=== Исходный текст ===
-- -- --
Константин Симонов - Разные дни войны. Дневник писателя, т.2. 1942-1945 годы
– Снаряды поступают исправно.
– Ну что ж, значит, завтра воюем, – сказал Бондарев. – Ладно, пойдемте обедать.
«Виллис» стоял метров за сто, в проулке. Мы пересекли дорогу, прошли мимо деревенской площади по раскисшему снегу и грязи. Несколько бойцов укладывали трупы в вырытые на площади могилы. На трех могильных холмиках уже стояли деревянные пирамидки со звездами и надписанными дощечками, а несколько мертвецов, укрытых плащ-палатками, лежало около могил.
Хату, в которой поселился командир корпуса, еще заканчивали приводить в порядок. В одной из комнат домывались полы. Нас встретила молодая женщина с закатанными рукавами, она мыла пол. Это была жена Бондарева.
Мы прошли в следующую комнату, где все было уже чисто, и с полчаса разговаривали вдвоем на разные темы.
-- -- --
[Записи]
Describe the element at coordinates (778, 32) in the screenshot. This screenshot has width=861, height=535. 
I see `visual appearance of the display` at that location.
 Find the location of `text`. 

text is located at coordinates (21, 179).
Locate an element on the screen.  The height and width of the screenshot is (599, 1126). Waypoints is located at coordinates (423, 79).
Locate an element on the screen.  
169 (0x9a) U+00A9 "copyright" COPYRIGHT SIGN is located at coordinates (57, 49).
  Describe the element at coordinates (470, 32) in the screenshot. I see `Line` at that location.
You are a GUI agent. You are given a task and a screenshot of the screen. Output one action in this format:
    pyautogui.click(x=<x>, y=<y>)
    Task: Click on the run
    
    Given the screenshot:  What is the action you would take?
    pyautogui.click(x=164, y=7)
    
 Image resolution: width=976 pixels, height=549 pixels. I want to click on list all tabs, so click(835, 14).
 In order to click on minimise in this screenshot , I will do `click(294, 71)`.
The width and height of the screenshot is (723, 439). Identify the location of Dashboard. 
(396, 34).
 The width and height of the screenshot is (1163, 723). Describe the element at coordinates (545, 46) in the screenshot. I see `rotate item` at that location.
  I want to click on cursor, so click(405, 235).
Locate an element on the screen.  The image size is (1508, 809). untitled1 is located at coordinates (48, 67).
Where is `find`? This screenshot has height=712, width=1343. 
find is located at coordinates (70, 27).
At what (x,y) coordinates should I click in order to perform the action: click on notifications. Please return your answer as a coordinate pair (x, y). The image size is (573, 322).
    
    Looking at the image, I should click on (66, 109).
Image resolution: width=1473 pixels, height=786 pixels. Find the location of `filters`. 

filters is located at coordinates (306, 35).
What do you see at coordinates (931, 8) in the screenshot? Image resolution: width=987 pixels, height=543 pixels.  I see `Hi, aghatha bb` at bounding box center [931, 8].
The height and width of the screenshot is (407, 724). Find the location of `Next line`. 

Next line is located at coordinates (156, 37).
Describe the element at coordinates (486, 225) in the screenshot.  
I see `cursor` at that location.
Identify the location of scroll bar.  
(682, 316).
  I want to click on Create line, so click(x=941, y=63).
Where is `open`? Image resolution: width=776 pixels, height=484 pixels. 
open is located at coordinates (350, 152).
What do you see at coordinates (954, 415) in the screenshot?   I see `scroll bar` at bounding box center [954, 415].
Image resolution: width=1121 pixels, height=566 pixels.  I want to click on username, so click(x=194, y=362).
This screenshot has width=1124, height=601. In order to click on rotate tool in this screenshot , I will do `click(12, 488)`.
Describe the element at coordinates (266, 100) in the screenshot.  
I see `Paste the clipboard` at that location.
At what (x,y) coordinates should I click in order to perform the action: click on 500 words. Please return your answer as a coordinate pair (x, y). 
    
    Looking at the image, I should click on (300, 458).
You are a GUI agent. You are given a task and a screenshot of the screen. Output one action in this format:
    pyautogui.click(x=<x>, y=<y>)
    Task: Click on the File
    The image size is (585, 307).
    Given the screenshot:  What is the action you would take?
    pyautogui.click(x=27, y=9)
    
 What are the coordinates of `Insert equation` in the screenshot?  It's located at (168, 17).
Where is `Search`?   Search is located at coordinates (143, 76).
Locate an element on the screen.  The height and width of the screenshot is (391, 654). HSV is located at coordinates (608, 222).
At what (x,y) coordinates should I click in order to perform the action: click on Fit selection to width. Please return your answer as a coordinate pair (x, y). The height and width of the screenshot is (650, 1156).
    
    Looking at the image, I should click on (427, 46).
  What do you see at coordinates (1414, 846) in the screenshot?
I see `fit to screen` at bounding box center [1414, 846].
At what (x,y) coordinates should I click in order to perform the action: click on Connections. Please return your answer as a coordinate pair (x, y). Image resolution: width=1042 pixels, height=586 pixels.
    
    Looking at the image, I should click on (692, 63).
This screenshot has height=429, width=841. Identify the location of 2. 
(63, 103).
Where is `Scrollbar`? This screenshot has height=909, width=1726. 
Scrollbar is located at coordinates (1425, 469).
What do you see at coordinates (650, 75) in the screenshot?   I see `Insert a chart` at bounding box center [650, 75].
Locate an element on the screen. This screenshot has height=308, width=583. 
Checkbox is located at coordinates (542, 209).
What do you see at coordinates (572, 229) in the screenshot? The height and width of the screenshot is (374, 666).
-- -- --
=== Выполните задания ===
1. Перепишите слово в слово фрагмент отрывка из военного дневника: начните со слов «Хату, в которой» и остановитесь после слов «была жена Бондарева.».
2. Кем приходилась Бондареву молодая женщина, мывшая пол в хате командира корпуса, согласно отрывку из военного дневника?

=== Ответы ===
1.
Хату, в которой поселился командир корпуса, еще заканчивали приводить в порядок. В одной из комнат домывались полы. Нас встретила молодая женщина с закатанными рукавами, она мыла пол. Это была жена Бондарева.

2. Она была женой Бондарева.